It’s good to see some stability return to the weather and the fishing. Water temps will be at their lowest this month with the upper reaches a chilling 10° and in the lower reaches around 14°.
This won’t stop the fish from feeding, so rug up and head out. I don’t normally expect huge numbers of fish to come over the gunwales this month but those that you do encounter will usually be of a good size.
Jewfish, especially, seem to be larger compared with Summer, when we experienced a lot of 60cm-75cm fish.
The best method to tangle with one of these estuary beasts in the cooler months is with lures. Soft plastics dominate when it comes to lures for jewfish; their versatility and relative snag resistance are just some of the reasons why I use these year after year.
There have been good numbers of 6kg-10kg jewies around Wisemans Ferry lately but they are very lethargic and will come out to feed only at the optimum times. So focus your outings around the tide changes, preferably in the afternoon when the sun has had a chance to add a slight bit of warmth to the water and take the chill from the air.
The bream were hit-and-miss leading into Winter and I feel this may have had something to do with the fresh that concentrated a lot of fish towards the mouth of the system, where the pro netters and trappers smashed the hell out of the population.
There are a few to be caught in the lower reaches this month but they will be sitting deep.
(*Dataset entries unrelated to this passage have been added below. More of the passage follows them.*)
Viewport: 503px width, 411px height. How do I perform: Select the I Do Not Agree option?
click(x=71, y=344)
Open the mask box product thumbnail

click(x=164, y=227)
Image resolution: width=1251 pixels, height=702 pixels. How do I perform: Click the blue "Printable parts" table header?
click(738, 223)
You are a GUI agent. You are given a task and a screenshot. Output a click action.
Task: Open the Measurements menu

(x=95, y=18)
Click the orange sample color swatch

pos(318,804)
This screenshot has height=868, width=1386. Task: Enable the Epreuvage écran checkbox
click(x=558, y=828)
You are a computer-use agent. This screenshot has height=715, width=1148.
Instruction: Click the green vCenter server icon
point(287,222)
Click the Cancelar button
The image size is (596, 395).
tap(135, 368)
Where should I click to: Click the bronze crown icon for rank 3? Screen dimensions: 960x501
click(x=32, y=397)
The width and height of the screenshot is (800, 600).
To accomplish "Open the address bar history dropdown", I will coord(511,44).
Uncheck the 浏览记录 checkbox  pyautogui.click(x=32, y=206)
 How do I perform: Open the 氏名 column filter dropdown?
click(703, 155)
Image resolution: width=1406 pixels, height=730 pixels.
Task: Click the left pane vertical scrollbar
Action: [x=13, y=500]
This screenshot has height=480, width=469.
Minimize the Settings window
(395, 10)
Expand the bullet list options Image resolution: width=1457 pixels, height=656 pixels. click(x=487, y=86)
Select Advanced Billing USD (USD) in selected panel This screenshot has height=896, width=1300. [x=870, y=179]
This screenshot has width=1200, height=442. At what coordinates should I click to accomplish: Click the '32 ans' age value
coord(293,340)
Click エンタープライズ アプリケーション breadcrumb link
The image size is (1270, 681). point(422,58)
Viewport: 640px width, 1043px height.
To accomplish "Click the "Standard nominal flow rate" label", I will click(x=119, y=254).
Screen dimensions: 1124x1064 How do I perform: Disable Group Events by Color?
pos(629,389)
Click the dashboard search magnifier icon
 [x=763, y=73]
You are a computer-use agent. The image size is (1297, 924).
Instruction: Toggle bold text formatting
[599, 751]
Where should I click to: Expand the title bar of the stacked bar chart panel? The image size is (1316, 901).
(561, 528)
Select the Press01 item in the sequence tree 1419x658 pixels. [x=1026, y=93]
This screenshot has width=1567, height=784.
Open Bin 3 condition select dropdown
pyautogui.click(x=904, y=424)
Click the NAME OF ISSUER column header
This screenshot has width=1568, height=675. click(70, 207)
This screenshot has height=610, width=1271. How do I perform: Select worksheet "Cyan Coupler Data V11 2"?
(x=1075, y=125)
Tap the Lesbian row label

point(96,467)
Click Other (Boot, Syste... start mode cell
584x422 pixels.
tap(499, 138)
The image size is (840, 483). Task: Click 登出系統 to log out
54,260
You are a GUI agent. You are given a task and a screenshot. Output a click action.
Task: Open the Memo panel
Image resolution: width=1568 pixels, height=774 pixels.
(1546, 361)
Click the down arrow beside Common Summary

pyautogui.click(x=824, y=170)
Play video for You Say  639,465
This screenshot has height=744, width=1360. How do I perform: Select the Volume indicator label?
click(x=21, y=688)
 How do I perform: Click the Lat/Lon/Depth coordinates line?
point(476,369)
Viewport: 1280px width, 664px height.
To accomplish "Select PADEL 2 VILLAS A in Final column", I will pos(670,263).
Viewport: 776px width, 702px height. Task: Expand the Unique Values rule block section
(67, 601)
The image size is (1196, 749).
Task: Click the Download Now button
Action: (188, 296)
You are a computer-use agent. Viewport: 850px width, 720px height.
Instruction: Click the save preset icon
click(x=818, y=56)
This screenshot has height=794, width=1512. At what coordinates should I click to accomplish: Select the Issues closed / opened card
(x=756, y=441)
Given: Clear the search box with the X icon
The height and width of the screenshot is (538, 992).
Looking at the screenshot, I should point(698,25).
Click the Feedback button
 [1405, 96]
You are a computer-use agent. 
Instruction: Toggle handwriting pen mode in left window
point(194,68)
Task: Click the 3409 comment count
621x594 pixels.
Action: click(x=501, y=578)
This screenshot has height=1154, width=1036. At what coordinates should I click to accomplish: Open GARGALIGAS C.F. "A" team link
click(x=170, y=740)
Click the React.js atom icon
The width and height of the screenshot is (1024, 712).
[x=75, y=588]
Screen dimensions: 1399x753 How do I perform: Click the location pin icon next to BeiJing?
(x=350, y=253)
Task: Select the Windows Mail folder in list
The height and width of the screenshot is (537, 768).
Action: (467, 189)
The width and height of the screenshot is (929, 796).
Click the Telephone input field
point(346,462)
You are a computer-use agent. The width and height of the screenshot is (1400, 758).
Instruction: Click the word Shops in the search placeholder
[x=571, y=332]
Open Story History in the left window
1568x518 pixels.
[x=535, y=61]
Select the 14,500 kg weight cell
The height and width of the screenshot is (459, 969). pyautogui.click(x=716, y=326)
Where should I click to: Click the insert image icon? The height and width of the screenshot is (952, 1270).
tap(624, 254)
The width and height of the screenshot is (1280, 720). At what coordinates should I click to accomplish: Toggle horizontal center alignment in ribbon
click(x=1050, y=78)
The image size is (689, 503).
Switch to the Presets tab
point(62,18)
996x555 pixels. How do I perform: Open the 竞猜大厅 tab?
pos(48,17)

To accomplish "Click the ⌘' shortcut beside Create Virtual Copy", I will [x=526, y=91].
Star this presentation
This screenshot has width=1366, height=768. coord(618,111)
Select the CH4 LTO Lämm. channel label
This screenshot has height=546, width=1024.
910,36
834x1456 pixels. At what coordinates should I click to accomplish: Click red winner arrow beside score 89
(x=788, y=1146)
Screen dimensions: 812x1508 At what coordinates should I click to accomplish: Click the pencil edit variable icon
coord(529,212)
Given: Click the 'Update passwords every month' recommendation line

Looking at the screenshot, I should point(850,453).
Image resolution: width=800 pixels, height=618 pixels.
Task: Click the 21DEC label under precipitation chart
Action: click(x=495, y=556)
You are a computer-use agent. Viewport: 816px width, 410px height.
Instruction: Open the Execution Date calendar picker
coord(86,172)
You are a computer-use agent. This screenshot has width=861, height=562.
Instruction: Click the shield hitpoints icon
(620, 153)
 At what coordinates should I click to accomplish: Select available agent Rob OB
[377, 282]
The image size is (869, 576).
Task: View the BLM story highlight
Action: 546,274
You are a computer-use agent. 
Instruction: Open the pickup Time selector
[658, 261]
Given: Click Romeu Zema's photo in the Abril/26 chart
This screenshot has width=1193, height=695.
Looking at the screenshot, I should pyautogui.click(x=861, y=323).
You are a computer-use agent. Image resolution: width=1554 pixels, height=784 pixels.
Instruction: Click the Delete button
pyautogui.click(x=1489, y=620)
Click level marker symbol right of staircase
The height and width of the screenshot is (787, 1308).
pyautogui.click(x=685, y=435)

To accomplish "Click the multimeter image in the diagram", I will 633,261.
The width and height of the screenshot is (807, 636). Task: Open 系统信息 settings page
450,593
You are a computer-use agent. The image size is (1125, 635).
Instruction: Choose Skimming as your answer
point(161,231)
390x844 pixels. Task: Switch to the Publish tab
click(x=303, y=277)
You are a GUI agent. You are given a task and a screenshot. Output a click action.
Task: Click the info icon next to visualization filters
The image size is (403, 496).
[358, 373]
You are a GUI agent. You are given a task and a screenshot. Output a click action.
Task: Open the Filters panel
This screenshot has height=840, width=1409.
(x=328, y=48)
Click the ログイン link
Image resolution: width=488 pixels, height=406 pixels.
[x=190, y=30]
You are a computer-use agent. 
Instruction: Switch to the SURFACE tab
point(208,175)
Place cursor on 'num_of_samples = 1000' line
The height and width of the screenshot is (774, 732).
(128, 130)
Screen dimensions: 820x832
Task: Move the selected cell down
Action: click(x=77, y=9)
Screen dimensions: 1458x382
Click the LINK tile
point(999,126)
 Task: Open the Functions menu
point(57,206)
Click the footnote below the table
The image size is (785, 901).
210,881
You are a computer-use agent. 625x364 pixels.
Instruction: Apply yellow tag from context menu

Small soft plastics and vibes like the Koolabung X-Ray blades and TT Switchblades from 1/6oz-1/4oz are great for this style of fishing and allow you to get your lure into the strike zone in a reasonable time.
Bait fishos will do well with pudding baits this month, especially if the water has a little colour to it. Berley a little every 15 minutes or so and fish as light as the conditions allow to secure fish to 1kg.
The washes around Barrenjoey and Lion Island will also have some nice bream with the odd drummer and blackfish for those that like to drift-fish the washes with a bread berley and unweighted baits.
In those same washes will be some nice salmon and tailor so it will pay to have an outfit rigged and ready with a metal slice, soft plastic or popper.
Trolling is another productive way of finding a school of active fish but don’t make the mistake of trolling too wide around the washes. The fish you are targeting are right in the aerated, frothy stuff so it makes sense to get in tight – when safe to do so, of course.
Keep your eyes peeled for diving birds around Broken Bay this month as the small baitfish referred to as ‘eyes’ filter back into the estuaries. Salmon and tailor just love to herd these up to the surface and gorge themselves.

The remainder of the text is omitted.